各地からの依頼も多いと思いますし、47都道府県制覇しているんじゃないですか?
- 寺嶋
仕事やオタ活で行っていないのは、多分熊本と山形だけです。くまモンとはこっちでめっちゃ会えるから行けていなくて(笑)。この2県は、なるはやで行きたいですね。くまモンと、きてけろくん(横顔が山形のカタチをしているゆるキャラ)に呼ばれたいです。
同じキャラクターでも、「サンリオ」は別枠ですか?
- 寺嶋
ゆるキャラは、「一緒に頑張ってきた同志」という気持ちがあるけど、「サンリオ」は憧れが強すぎて、「神」です。企業理念を尊敬しているし、目指すべき場所だと思っています。
目指すべき場所とは?
- 寺嶋
サンリオの企業理念は、「みんななかよく」なんですよ。それって、子どもの頃は「友だちや兄弟と仲良くしよう」くらいの身近なレベルで受け取っていたけど、大人になると世界中がみんな仲良くすることの難しさがわかるじゃないですか。その真理を分かりやすく可愛く伝えてくるところがすごいと思って。そういうアイドルになりたい。「ゆっふぃーって可愛いじゃん、楽しいじゃん」と思って見ていたら、「いつの間にか大切なことに気付かされていました」っていう人になりたいんです。

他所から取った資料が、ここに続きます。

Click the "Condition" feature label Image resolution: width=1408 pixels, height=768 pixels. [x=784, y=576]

数年前の赤レンガパークでの『アイドル横丁夏まつり!!』で、それに近いことを思いました。寺嶋さんの『夏'n ON-DO』で別々のグループのオタクたちがみんな仲良く輪になって踊っている様子を見て、「平和だなあ」と。
- 寺嶋
そう、平和なんです(笑)。平和じゃないと活動が続かないので、持続可能なアイドル活動を目指しています。

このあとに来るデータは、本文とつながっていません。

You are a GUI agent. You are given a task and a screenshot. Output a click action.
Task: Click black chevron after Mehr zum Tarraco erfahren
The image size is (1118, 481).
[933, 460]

いいですね、アイドルもサステナブルな時代。都道府県の話が出たので、次は「女川」の話をお願いします。
- 寺嶋
女川は、東日本大震災の翌年、前のグループの時に『おながわ秋刀魚収穫祭』(2012年)に呼んでいただいたのがきっかけで行くようになって。最初は、グループの知名度的にもやっていること的にも、私たちが行くことで女川の人が喜んでくれるのか全然想像がつかなくて、「我らに何ができるのじゃ」と悩んでいたんです。でも、私たちというより、付いて来てくれたオタクがイベントをすごく盛り上げて町を楽しんでくれたから、現地の人もその様子を喜んでくれて。

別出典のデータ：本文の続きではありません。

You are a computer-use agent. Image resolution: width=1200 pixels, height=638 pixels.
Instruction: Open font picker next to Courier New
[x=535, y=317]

今回の10個に選んだというのは、ソロになってもそれだけ思い入れが強く、大切にしている場所ということですね。
- 寺嶋
イベントがない時期にも女川に行って交流をもっているオタクもいるし、私たちもイベントがきっかけで女川のファンになったし、そういうことが長い目で見たら多少なりとも復興の役に立つかもしれないことが分かって。それを見せてくれた町だから今もご縁があります。
それに、分からないなりにもまずは行ってみたら、行くたびに学びがあるし、発信することに意味があるということも教えてもらいました。そういう経験をしたからこそ、「コロナ禍」も情報を発信してみようと思えたし、それは女川イズムな気がします。